The naive approach to aggregating the data would be to:
- Loop over the S2 Cells
- Determine for each pixel whether it belongs to that S2 Cell
- Assign the pixel to the cell
- Aggregate (minimum, maximum, median, mean, standard deviation) by S2 Cell
The problem with this approach is that it is O(lnm) where l is the number of S2 Cells, and the latitude - longitude grid is n x m. Performing a single geospatial “in” operation is also not trivial. The number of required operations gets big fast.
Instead, for each pixel, we generated the S2 cell id at each of the three S2 cell levels of interest (9, 10, 11). This gets around doing any geospatial joins– each pixel knows what S2 cells it fits within. We then merged by S2 cell id with the target list of S2 Cells. We did this for each image. (Although we did not implement it, this could have been further sped up by building a table of pixel latitude, longitude, S2 cell id and storing it for later use, rather than building it each time).
There was one more catch. The netCDF data uses a Masked Array format to store the data. If, for example, there’s cloud cover and the satellite couldn’t see the vegetation, it returns no data for that pixel. They say the pixel or data point is masked. There is a second accompanying boolean array that says whether the data point was masked or not. After sorting all the other library dependencies, and as of the time of data processing, numpy support for masked array was having some issues in numpy 1.16, so we wrote simple aggregation functions. While these worked, they likely slowed the data processing versus a native numpy implementation. A year of data took about 18 hours to aggregate on a 2 year old Dell desktop.

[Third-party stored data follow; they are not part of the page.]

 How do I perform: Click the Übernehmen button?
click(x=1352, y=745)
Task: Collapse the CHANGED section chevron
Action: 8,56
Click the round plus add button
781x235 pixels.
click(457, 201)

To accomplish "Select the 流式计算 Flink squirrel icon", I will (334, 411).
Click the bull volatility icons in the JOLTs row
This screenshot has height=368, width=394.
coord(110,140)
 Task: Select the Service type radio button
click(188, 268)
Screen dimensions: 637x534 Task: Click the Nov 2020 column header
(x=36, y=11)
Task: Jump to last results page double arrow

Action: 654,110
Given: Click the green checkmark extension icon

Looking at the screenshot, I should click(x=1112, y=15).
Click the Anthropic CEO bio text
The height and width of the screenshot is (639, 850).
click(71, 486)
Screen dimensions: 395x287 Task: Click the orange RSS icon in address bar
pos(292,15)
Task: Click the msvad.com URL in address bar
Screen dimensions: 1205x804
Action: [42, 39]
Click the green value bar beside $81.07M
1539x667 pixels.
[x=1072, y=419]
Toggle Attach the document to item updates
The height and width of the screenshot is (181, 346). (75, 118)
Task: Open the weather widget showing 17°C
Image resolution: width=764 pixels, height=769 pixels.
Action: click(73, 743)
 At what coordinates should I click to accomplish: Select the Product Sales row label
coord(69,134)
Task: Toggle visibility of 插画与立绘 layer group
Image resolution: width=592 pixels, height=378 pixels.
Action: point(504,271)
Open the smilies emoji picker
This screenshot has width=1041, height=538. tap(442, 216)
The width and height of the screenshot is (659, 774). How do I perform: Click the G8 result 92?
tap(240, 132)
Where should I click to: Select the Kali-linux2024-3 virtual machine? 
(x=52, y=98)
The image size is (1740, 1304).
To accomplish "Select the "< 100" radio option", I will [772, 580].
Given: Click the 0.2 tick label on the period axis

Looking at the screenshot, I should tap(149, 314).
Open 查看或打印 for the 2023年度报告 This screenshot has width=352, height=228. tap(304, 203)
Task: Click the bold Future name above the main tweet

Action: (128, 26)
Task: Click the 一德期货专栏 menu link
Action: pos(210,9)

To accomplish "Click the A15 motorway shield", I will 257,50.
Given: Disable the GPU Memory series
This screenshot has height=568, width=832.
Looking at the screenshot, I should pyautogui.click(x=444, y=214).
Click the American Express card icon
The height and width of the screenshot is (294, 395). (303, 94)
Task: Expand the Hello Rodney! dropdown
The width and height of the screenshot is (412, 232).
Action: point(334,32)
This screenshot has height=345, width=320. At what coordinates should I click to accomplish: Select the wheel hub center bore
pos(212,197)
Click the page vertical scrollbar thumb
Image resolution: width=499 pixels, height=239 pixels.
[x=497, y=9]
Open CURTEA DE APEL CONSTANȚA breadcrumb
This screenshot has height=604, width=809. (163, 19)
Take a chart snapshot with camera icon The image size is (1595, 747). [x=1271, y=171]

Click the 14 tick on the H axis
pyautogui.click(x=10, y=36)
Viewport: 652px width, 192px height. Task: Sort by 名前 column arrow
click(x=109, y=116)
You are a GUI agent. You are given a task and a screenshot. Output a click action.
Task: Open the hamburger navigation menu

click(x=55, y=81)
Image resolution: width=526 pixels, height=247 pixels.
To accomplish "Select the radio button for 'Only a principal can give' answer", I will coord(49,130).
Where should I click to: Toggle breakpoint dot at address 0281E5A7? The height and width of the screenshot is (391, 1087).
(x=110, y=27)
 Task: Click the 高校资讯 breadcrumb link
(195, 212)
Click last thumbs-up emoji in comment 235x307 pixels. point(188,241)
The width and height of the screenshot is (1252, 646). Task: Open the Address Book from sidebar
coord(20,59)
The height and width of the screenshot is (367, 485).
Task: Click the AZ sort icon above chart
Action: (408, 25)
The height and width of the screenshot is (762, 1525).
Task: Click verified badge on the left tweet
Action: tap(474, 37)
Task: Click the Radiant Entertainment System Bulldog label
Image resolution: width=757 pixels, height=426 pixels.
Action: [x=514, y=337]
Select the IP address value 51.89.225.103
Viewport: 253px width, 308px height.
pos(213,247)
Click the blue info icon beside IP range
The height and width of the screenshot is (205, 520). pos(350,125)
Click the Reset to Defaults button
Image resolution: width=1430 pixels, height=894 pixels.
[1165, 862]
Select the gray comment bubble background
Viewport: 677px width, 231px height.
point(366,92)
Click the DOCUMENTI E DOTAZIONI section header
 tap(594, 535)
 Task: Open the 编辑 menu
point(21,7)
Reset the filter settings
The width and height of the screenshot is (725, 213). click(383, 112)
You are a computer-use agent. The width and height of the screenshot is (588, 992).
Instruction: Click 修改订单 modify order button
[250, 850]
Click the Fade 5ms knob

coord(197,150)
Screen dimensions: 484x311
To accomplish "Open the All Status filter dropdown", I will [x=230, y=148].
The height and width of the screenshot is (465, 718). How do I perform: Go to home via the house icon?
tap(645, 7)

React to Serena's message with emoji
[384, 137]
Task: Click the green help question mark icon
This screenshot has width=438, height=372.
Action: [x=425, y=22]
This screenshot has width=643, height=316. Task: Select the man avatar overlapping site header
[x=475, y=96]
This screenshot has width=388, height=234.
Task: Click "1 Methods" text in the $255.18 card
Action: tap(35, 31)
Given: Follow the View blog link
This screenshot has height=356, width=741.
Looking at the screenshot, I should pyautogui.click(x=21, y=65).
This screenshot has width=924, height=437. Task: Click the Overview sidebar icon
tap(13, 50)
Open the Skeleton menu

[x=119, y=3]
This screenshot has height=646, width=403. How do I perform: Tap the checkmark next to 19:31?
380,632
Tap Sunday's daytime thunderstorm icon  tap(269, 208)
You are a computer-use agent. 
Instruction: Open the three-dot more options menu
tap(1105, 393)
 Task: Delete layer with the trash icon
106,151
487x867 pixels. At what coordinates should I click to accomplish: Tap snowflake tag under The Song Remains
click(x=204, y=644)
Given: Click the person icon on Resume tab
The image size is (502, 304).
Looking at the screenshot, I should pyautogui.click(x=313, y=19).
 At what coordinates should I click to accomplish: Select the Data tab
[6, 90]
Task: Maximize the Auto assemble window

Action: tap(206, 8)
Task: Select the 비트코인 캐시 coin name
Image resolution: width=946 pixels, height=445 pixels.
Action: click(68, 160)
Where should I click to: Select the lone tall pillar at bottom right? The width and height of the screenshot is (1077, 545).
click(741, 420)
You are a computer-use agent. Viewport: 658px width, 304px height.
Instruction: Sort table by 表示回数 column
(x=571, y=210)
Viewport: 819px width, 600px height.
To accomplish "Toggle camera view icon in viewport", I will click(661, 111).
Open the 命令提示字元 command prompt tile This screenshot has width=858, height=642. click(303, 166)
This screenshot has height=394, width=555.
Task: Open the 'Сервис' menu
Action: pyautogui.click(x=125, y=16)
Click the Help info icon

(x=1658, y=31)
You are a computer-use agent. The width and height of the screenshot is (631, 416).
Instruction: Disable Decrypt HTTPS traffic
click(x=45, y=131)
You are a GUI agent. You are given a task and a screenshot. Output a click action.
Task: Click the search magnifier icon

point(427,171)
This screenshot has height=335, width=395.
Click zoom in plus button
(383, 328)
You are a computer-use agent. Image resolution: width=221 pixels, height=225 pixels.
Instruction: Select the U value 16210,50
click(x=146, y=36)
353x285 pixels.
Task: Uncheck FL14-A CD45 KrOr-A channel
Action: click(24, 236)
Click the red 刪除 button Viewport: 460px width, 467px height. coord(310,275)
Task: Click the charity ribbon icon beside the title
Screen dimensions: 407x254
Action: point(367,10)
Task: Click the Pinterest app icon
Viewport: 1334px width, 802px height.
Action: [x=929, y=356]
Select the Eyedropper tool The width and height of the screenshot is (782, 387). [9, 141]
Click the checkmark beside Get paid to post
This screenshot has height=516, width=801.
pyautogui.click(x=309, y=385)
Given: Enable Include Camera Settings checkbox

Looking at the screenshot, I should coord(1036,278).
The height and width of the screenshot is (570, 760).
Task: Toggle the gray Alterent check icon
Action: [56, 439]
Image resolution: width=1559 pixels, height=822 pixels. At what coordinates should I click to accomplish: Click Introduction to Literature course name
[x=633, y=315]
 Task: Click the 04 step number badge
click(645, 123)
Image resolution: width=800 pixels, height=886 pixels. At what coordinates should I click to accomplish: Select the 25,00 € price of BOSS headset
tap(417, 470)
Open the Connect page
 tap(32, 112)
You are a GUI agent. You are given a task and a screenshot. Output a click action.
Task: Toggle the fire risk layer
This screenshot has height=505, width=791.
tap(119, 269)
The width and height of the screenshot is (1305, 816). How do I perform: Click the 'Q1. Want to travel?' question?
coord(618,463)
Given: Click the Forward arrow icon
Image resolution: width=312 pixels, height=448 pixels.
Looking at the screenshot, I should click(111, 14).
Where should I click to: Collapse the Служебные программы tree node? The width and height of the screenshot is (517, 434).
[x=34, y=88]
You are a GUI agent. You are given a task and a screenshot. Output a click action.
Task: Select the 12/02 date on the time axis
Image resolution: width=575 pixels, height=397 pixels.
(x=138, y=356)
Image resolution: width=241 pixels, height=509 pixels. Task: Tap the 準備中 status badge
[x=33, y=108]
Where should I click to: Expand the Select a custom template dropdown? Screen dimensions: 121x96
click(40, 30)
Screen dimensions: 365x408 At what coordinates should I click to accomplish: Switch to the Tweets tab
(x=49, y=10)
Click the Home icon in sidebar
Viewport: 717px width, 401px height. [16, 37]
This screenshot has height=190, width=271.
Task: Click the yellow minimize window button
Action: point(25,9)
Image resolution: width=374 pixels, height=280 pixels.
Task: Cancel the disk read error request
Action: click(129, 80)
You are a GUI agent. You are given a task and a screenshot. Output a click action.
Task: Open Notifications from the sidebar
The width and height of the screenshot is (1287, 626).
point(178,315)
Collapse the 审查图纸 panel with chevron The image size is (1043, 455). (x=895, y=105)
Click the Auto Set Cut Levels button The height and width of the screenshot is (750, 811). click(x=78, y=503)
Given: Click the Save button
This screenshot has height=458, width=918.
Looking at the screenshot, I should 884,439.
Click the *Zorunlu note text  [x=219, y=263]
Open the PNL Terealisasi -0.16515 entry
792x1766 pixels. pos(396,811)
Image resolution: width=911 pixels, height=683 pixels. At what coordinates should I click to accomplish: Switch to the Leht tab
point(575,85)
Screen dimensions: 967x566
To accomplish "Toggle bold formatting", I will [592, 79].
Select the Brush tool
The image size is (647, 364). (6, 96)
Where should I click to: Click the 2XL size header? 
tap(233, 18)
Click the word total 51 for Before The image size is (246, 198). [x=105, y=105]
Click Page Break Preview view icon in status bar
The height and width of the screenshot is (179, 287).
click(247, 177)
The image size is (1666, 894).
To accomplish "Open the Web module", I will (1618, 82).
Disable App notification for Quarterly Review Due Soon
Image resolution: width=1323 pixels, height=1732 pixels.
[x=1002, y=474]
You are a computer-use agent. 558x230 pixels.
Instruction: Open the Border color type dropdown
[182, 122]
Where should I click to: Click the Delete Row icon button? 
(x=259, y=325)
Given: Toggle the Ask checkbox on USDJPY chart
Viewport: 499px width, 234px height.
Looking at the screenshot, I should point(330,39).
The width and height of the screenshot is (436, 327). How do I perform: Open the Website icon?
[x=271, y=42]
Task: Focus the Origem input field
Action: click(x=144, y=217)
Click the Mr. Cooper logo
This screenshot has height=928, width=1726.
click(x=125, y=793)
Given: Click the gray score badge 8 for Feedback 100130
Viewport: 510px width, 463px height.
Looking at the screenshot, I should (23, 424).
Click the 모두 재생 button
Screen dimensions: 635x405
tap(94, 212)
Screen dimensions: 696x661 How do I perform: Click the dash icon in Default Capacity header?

The final output is about 1.15 million records, indexed by a primary key of S2 Cell ID, and date, spanning 3 years for each of the roughly 10,600 S2 cells.. The features include some details on the latitude and longitude of the aggregate (which, due to averaging, might not exactly match the centroid of the S2 cell). The data also gives statistics about how many pixels were masked (min, max, mean, median, standard deviation) and the actual value of interest, FAPAR (min, max, mean, median, standard deviation, count of unique values, count of non-null values, and total count). Finally, we used backward fill to fill in the gaps between each released data set from ESA.